I don't see anything specific against moving business into Germany, it's just
that right now Germany has some pretty bad copycats, which makes this an
issue.

Following the blog post, I'd expect to see companies moving to Spain or France
before Germany, and I didn't really notice this as a pattern. It's not moving
out of the US at all that's the problem (any Canadians want to chime in?).

And yes, a more lively startup community in Germany (and Europe in general)
would be great.

------
mech4bg
How is German a particularly difficult language? It's relatively simple and
very similar to English - some things are more complicated, some are simpler,
but as mhd says it's a moot point due to local translation skills, etc.

I think he's on the right track actually - in Australia it's a similar scene,
whereby local 'copycats' get in first and steal the market share, simply
because the US companies are focusing on their local market first.

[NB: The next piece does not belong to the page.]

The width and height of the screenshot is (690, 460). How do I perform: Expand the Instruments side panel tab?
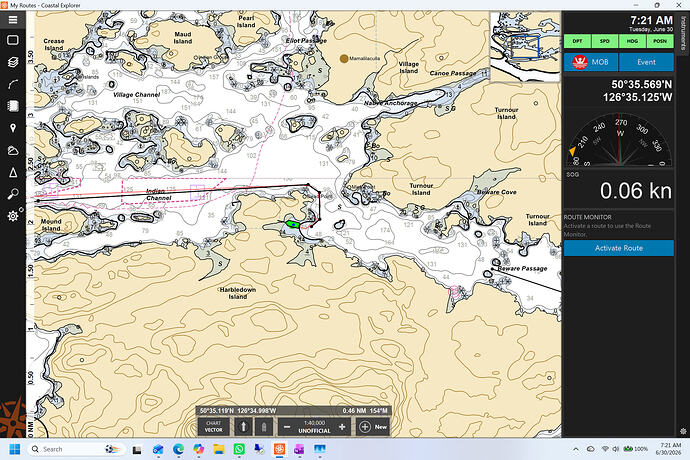click(x=683, y=33)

In some cases they have consolidated their position and are still the market
leader despite the US originator moving into the Australian market (e.g.
Scoopon vs Groupon) but in other cases the US company destroyed the local one
(e.g. eBay, which had quite a battle on their hands to win the auction market
here, but eventually prevailed - I can't even remember who the other people
were now!)

Also I'm not even sure there's really a significant 'cultural divide' between
Germany and the US anyway. US culture flourishes there.